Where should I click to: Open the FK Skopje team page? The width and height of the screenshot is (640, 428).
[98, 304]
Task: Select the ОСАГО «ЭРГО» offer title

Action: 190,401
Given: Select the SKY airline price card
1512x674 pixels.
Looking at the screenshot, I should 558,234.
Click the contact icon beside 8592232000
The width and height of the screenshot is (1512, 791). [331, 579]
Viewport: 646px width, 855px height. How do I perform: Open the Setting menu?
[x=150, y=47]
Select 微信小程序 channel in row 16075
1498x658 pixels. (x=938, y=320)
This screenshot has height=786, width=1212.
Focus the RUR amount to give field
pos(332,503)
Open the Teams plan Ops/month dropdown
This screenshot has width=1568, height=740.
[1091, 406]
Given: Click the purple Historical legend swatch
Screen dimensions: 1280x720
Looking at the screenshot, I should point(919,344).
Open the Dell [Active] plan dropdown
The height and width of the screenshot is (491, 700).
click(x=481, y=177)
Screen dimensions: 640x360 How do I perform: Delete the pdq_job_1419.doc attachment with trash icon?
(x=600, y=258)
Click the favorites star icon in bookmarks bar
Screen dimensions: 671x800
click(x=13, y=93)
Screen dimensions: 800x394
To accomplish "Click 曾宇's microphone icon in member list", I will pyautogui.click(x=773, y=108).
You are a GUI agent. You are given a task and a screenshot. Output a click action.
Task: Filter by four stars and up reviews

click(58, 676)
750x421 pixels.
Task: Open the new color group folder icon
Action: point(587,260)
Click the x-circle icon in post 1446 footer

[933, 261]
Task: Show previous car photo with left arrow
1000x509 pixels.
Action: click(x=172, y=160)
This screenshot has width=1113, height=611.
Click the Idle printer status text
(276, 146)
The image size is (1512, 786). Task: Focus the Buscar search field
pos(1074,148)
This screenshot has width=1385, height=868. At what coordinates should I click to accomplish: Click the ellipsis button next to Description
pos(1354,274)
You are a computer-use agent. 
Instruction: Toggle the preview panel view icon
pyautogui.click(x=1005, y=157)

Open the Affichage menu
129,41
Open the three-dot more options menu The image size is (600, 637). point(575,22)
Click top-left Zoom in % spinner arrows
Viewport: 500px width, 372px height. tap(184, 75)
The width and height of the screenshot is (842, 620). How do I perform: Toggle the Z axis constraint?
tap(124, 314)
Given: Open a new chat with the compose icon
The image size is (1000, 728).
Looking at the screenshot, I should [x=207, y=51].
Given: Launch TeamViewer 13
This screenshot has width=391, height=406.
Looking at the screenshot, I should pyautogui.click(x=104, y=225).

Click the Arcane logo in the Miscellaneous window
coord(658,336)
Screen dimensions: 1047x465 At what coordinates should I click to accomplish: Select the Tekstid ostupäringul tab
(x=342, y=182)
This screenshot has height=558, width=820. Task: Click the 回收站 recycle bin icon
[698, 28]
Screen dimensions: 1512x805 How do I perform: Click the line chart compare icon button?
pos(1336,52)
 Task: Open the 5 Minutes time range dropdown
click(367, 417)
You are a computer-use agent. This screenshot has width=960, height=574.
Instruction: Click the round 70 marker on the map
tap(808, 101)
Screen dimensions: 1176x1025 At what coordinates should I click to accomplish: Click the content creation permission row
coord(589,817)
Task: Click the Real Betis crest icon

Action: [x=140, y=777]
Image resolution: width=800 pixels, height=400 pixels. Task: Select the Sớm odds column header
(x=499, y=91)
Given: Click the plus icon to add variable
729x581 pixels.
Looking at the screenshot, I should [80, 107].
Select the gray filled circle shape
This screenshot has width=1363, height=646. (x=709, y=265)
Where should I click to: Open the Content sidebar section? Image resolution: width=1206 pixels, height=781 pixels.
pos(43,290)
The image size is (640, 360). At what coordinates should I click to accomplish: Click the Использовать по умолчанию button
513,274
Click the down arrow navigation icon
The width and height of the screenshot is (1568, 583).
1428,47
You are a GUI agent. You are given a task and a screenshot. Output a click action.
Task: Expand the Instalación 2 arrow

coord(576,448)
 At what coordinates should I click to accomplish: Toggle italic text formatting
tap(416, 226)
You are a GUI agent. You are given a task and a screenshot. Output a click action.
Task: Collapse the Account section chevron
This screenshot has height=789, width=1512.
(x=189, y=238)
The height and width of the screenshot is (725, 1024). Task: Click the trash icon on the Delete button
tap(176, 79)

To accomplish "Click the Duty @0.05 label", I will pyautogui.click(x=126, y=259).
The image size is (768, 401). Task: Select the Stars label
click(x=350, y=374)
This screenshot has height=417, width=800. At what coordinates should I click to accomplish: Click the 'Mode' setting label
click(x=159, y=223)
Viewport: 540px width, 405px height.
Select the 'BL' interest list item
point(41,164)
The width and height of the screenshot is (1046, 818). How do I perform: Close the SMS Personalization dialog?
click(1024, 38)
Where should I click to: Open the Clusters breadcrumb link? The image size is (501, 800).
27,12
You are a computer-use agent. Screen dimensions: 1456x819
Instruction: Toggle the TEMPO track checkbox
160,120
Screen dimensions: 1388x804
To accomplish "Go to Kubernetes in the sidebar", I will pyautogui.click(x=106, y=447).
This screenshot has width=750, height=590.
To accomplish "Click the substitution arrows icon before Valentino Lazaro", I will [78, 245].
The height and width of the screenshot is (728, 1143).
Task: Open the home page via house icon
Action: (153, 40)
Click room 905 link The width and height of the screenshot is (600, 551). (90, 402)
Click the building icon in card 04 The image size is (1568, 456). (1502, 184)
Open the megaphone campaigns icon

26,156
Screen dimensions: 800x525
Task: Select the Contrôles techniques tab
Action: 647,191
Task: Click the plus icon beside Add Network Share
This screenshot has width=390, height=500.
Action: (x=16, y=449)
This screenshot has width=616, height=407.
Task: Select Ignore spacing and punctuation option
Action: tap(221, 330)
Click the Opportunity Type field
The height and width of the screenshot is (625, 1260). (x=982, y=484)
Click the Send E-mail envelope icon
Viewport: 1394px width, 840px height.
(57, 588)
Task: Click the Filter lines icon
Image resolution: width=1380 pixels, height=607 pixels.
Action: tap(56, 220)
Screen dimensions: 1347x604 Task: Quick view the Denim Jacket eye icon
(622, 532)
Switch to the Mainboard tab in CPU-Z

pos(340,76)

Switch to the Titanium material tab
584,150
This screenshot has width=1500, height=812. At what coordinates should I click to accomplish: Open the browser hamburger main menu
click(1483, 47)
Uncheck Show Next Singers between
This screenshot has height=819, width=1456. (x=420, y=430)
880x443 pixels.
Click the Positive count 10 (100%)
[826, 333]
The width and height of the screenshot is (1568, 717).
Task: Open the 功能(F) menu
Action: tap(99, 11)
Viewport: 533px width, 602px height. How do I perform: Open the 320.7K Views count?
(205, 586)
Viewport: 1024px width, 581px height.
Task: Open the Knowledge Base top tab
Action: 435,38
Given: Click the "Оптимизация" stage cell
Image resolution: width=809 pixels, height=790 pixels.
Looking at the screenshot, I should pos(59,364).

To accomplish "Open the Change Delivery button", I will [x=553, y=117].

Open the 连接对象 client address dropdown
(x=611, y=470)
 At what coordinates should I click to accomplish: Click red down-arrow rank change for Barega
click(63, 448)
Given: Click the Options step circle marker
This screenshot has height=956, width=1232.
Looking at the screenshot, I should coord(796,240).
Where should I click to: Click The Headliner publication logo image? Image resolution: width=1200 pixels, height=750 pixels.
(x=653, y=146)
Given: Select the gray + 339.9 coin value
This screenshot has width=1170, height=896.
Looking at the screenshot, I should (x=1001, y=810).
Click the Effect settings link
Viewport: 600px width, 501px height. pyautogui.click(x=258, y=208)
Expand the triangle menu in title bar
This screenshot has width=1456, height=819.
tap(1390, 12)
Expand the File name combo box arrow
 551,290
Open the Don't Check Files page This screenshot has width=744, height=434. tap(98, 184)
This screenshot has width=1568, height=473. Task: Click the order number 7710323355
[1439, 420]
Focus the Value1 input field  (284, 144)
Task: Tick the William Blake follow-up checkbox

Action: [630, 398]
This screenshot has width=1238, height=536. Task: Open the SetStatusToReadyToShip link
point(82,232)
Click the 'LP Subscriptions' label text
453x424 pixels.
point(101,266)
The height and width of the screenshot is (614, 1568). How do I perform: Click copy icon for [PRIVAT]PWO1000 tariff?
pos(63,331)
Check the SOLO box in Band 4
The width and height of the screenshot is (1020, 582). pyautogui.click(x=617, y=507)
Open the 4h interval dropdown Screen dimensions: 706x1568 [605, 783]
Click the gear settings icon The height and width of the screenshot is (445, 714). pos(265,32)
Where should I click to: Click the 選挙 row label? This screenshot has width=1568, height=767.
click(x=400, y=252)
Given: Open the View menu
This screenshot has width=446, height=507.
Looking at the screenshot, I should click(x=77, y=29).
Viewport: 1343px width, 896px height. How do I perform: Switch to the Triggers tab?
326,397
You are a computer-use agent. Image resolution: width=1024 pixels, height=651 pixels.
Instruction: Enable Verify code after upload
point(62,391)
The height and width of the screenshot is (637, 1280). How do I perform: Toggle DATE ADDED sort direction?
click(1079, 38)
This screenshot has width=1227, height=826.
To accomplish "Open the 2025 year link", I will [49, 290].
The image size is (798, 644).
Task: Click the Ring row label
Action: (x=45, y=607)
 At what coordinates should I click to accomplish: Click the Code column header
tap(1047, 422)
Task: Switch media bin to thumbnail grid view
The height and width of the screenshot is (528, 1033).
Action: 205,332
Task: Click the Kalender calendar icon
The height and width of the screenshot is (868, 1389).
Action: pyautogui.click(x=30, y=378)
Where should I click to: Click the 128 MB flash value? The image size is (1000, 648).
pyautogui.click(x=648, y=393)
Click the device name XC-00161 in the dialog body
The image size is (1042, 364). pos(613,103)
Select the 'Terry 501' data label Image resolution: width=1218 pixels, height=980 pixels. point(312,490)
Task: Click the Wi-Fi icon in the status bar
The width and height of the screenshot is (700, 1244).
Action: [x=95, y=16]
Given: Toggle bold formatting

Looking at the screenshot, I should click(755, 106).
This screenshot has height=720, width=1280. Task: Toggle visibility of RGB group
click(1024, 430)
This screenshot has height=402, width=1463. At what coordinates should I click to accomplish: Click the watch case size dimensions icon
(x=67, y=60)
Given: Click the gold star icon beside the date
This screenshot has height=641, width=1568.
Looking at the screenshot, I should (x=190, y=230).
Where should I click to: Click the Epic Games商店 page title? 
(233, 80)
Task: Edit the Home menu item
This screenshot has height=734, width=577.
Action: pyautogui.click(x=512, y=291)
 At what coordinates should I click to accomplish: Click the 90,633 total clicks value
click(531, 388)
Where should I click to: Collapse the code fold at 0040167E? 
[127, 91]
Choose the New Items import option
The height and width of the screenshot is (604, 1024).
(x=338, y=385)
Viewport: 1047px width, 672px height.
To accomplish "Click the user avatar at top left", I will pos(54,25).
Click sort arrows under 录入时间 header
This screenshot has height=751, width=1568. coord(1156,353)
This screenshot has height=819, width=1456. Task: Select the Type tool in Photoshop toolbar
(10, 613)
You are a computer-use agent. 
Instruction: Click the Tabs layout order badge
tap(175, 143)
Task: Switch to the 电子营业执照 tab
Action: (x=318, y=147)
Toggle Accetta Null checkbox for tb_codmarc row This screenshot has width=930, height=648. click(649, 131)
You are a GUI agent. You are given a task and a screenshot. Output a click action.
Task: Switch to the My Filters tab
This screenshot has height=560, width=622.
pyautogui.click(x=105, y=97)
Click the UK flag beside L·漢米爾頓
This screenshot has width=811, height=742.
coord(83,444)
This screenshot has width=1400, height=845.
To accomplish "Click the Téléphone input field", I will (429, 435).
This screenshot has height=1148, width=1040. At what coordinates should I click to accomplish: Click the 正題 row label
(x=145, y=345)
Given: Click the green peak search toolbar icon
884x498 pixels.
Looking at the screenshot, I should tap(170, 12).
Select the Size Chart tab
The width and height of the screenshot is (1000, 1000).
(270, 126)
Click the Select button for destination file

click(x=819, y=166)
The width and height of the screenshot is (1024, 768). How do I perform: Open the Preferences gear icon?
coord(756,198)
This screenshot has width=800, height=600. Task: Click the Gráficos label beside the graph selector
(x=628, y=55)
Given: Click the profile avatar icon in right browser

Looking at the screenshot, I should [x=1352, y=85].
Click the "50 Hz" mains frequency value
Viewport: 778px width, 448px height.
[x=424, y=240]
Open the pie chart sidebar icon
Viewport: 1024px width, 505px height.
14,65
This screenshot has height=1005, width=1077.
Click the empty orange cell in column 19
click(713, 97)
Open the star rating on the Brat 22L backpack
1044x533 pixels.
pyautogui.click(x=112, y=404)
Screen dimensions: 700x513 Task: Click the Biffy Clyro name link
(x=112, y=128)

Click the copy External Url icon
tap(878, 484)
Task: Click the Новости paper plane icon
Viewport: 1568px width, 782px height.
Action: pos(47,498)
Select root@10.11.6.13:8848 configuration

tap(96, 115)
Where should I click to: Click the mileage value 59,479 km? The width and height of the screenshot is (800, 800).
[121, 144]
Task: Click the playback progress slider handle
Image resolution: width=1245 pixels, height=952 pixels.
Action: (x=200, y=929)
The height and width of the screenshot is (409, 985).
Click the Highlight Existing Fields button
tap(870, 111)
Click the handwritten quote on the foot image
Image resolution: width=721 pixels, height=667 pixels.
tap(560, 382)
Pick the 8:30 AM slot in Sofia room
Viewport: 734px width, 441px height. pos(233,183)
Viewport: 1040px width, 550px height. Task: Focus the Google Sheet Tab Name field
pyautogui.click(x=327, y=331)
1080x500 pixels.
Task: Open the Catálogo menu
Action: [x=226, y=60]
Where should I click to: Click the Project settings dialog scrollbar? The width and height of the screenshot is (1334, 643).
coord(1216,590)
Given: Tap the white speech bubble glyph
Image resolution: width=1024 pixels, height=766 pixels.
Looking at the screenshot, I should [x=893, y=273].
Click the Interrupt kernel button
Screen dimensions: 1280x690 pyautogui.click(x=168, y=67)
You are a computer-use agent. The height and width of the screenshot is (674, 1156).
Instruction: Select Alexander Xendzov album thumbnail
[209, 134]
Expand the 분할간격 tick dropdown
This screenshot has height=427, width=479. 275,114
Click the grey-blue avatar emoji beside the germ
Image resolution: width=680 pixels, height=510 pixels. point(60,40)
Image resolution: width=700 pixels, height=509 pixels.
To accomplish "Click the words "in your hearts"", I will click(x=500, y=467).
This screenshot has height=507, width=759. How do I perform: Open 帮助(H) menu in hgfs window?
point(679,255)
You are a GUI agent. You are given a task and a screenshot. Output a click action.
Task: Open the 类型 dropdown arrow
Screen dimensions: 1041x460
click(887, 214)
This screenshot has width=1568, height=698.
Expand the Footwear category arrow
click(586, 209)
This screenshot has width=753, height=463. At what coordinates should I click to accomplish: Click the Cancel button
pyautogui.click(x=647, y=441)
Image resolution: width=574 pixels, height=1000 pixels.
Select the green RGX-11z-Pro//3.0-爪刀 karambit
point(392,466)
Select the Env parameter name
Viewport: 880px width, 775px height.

################

| TASK DIRECTIONS |
The expected output is every line of the records in which the string "computer" appears.

| THE ANSWER |
You are a computer-use agent. 
You are a computer-use agent. This screenshot has width=960, height=574.
You are a computer-use agent. Screen dimensions: 1456x819
You are a computer-use agent. Image resolution: width=1024 pixels, height=651 pixels.
You are a computer-use agent. 
You are a computer-use agent. The height and width of the screenshot is (674, 1156).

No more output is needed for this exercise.